= Action slip =

Error in executing an action

An action slip is an error in the execution of an intended action, typically occurring during routine or automatic tasks, where the performed action deviates from the intended goal. These errors, also referred to as "slips" in cognitive psychology, are often caused by lapses in attention, habitual behavior, or environmental factors, such as poorly designed interfaces or similar objects. Unlike a Freudian slip, which is interpreted as revealing unconscious desires in psychoanalytic theory, action slips are explained through cognitive and ergonomic frameworks, focusing on attention, memory, and environmental design.

== Overview ==
Action slips occur when an individual intends to perform one action but inadvertently executes another, often due to the automatic nature of routine tasks.
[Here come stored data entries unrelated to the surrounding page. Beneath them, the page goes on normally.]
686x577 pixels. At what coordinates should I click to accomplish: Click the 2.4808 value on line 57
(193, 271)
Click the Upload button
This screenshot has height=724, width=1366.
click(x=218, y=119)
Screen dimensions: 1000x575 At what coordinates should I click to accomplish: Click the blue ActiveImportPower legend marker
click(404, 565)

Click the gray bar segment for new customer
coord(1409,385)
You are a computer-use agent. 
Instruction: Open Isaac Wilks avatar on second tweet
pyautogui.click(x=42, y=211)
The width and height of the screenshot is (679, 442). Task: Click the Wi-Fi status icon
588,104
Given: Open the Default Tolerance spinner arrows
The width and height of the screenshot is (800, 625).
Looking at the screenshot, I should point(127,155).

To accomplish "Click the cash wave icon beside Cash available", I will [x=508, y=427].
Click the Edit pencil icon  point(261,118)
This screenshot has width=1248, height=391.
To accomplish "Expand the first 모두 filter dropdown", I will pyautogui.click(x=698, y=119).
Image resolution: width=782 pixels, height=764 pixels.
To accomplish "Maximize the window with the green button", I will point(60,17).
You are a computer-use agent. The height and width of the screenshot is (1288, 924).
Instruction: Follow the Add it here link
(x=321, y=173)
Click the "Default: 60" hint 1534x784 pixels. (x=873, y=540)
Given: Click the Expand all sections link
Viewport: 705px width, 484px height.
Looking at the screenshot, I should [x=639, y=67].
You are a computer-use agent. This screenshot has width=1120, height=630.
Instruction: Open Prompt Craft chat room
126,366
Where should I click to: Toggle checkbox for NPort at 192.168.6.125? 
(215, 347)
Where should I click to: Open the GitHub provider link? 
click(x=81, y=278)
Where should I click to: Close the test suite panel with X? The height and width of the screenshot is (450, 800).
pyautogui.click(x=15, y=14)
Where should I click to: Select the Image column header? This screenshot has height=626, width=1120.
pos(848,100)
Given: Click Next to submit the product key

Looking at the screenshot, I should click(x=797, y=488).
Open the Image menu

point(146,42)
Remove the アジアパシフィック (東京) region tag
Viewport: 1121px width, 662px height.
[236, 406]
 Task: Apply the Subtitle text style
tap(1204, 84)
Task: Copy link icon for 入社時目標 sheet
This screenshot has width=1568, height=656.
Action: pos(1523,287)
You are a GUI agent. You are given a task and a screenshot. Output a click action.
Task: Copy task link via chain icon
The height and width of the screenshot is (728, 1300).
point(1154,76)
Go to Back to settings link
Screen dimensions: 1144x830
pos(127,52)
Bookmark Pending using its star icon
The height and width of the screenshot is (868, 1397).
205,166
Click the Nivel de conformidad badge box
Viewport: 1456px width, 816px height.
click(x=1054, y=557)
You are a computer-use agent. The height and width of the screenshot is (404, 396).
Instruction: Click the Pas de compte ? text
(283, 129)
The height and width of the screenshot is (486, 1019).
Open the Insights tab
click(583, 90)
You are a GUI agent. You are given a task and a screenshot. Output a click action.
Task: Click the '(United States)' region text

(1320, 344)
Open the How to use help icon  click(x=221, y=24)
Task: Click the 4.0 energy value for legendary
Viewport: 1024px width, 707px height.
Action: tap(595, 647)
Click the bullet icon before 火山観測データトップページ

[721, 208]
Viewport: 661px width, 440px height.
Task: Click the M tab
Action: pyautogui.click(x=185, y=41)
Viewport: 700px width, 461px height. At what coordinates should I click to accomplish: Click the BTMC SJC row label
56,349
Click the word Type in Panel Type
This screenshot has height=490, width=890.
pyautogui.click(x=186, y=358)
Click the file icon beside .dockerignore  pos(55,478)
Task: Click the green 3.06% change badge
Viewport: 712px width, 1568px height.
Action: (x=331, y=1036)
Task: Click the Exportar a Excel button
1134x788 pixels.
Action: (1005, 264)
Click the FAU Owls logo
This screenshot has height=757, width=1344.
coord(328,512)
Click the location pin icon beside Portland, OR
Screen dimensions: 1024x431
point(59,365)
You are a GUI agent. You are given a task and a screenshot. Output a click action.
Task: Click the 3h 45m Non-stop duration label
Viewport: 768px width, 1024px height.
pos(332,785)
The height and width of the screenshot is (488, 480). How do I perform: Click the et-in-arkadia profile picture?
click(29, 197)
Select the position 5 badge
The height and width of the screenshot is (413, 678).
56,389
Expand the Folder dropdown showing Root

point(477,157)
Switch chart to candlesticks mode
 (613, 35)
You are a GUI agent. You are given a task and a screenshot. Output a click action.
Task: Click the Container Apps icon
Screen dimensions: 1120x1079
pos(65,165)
These errors are common in everyday life and do not necessarily indicate cognitive impairment. They are studied in cognitive psychology, ergonomics, and human-computer interaction, with applications in improving safety, interface design, and error prevention.

The term was popularized by psychologist Donald Norman in his 1988 book, The Design of Everyday Things, where he described action slips as errors in the execution of action sequences. A specific type of action slip, known as slips and capture, occurs when a more frequent action overrides a less familiar one, often in high-stress situations like police use-of-force incidents.

== Types ==
Action slips can be classified based on the cognitive processes involved, as outlined by Norman and Reason:

- Capture Errors: Occur when a familiar, habitual action is executed instead of the intended one, often because the context is similar. For example, a person might throw dirty clothes into a trash bin instead of a laundry basket if both are nearby and the actions are similar. A notable subset, known as slips and capture, is often cited in high-stress scenarios, such as police officers mistakenly using a firearm instead of a Taser.
- Loss of Activation Errors: Happen when the goal of an action is forgotten mid-task, leading to an incomplete or incorrect action. For instance, walking into a room and forgetting why one entered.
- Description Errors: Involve performing the correct action but on the wrong object due to similarity in appearance or context. An example is pouring coffee into a sugar jar instead of a coffee canister.
- Mode Errors: Occur when a device or system is in a different mode than the user expects, leading to unintended outcomes. For example, pressing a button on a keyboard expecting it to type a letter, but it triggers a shortcut because the system is in a different mode.

== Causes ==
Action slips are typically caused by:
- Automaticity: Routine tasks are performed with minimal conscious attention, making them prone to errors when distractions occur.
- Environmental Design: Poorly designed systems or objects that are too similar (e.g., identical containers for coffee and sugar) increase the likelihood of errors.
- Distraction or Fatigue: Reduced attention due to multitasking, stress, or tiredness can impair the monitoring of action sequences.
- Habit Interference: Strong habits can override intended actions, especially in familiar contexts.

== Examples ==
Common examples of action slips include:
- Using the wrong key to unlock a door (e.g., trying to open a house door with a car key).
- Typing an incorrect but familiar word due to muscle memory (e.g., typing "the" instead of "they").
- Placing an item in the wrong location, such as putting a milk carton in a cupboard instead of the refrigerator.
- Forgetting the purpose of entering a room or starting a task.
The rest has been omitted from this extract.